CAMDEN FIRE INSURANCE ASSOCIATION.
Docket No. 3,548.
Michigan Court of Appeals.
Decided June 24, 1968. Leave to appeal denied September 12, 1968.*696 Kratchman & Kratchman, for plaintiff.
Daniel A. Burress, for defendant Camden Fire Insurance Association.
Leave to appeal denied September 12, 1968. See 381 Mich 775.
PER CURIAM:
Plaintiff purchased a 1959 Dodge pick-up truck on an installment sales contract from Walters Motor Sales in Detroit, Michigan. As provided in the contract, Walters Motor Sales obtained from defendant herein a contract of insurance providing coverage from May 24, 1965 to May 24, 1966.
On February 19, 1966, plaintiff's 1959 Dodge pickup truck, while parked in front of his house, was struck and damaged by a hit-and-run driver. Plaintiff called his insurance company, defendant herein, on February 21, 1966, to report the loss, and was advised that his insurance had been previously cancelled. Two days later he received by mail, a cancellation and a partial return of his insurance premium.
An action in assumpsit was brought by plaintiff against defendant to recover damages in the amount of $316.99. Defendant denied liability contending that plaintiff's insurance contract had been cancelled prior to plaintiff's loss pursuant to CLS 1961, § 500.3020 (Stat Ann 1968 Cum Supp § 24.13020), which provides for the cancellation of insurance policies.

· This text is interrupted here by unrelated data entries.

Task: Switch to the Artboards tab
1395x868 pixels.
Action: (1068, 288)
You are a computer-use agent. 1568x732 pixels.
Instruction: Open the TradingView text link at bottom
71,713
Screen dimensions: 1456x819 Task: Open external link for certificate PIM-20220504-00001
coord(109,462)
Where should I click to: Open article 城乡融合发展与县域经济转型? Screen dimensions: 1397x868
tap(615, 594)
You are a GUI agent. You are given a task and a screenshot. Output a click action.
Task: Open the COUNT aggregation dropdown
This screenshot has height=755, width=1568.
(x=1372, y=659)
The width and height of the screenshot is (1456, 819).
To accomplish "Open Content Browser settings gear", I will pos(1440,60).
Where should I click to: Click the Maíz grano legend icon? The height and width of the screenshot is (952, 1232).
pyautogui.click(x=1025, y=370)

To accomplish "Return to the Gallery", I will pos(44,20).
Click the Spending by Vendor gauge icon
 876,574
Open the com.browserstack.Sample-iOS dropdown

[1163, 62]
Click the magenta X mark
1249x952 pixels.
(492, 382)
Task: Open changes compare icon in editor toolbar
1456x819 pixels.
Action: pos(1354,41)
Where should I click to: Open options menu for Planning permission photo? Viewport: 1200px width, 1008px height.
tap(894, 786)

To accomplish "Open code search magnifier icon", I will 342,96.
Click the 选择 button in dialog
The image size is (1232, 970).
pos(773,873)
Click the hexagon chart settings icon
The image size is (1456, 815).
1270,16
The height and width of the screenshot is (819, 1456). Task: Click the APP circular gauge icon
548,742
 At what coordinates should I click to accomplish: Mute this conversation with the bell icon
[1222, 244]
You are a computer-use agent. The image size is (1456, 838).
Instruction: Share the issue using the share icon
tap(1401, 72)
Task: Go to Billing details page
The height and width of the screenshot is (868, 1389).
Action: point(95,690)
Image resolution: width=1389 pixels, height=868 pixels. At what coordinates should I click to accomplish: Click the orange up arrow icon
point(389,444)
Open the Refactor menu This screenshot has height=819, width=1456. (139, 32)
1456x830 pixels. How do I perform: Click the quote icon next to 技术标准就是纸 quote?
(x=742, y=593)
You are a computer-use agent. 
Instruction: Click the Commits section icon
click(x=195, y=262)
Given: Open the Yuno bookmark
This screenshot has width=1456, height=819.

In a written opinion the trial judge found the evidence established that defendant had mailed statutory notice of cancellation to plaintiff's residence on June 22, 1965, but that plaintiff had not received the notice of cancellation. The trial court *697 further determined that CLS 1961, § 500.3020 (Stat Ann 1968 Cum Supp § 24.13020)[*] requires actual receipt of notice of cancellation by the insured to effectuate cancellation of an insurance contract. Judgment was entered in favor of plaintiff and against defendant. Defendant has appealed.
The issue of receipt was raised by competent evidence which rebuts the statutory presumption. After examining the record and authorities cited in the briefs of the parties, we conclude that the trial court's determination was correct. Galkin v. Lincoln Mutual Gas Co. (1937), 279 Mich 327 and De Haan v. Marvin (1951), 331 Mich 231.
Affirmed. Costs to appellee.
T.G. KAVANAGH, P.J., and HOLBROOK and BEER, JJ., concurred.
NOTES
[*] CLS 1961, § 500.3020 (Stat Ann 1968 Cum Supp § 24.13020) provides in part as follows:
"The policy may be cancelled at any time by the insurer by mailing to the insured at his address last known to the insurer or its authorized agent * * * written notice of cancellation. * * * The mailing of notice as aforesaid shall be prima facie proof of notice. Delivery of such notice shall be equivalent to mailing."